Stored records
+++

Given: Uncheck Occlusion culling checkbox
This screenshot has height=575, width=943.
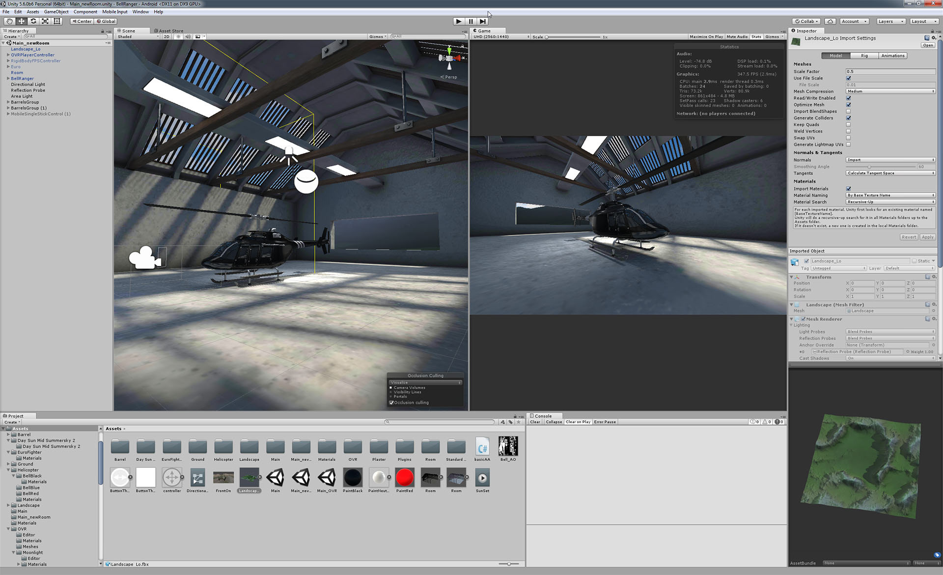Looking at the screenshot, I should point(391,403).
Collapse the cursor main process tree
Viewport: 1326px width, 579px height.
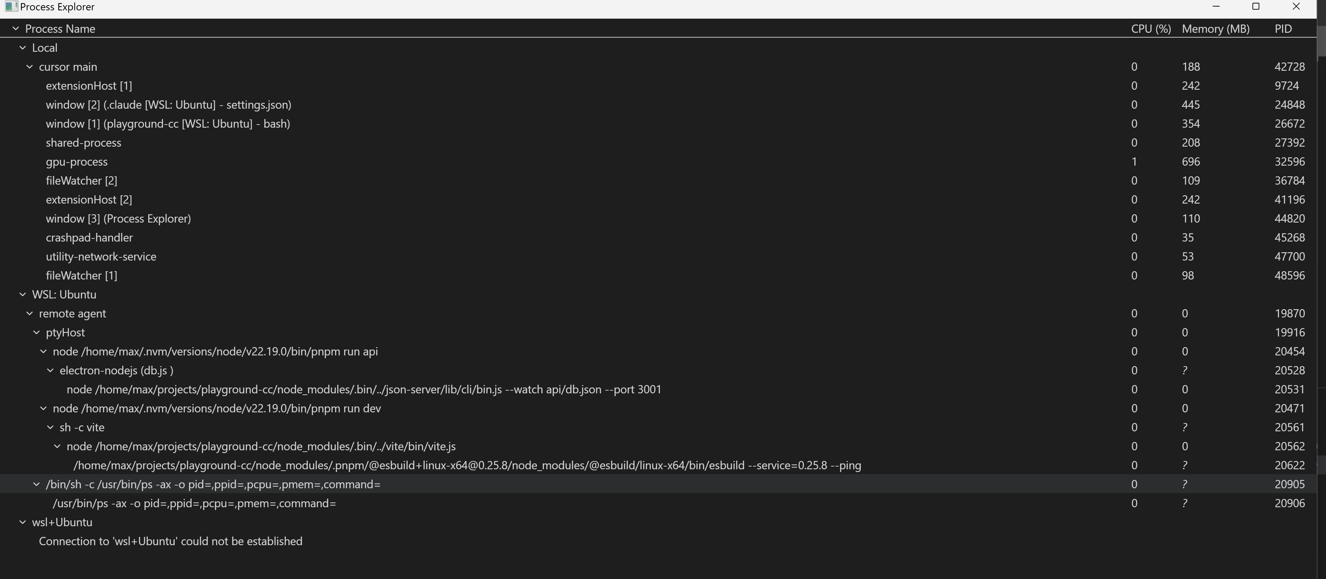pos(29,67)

+++

TO DO
From the line containing "Collapse the cursor main process tree" to the last line of the records above, return each line exactly, both ends included, and nothing more. Leave out the pictures.

SOLUTION BELOW
Collapse the cursor main process tree
Viewport: 1326px width, 579px height.
pos(29,67)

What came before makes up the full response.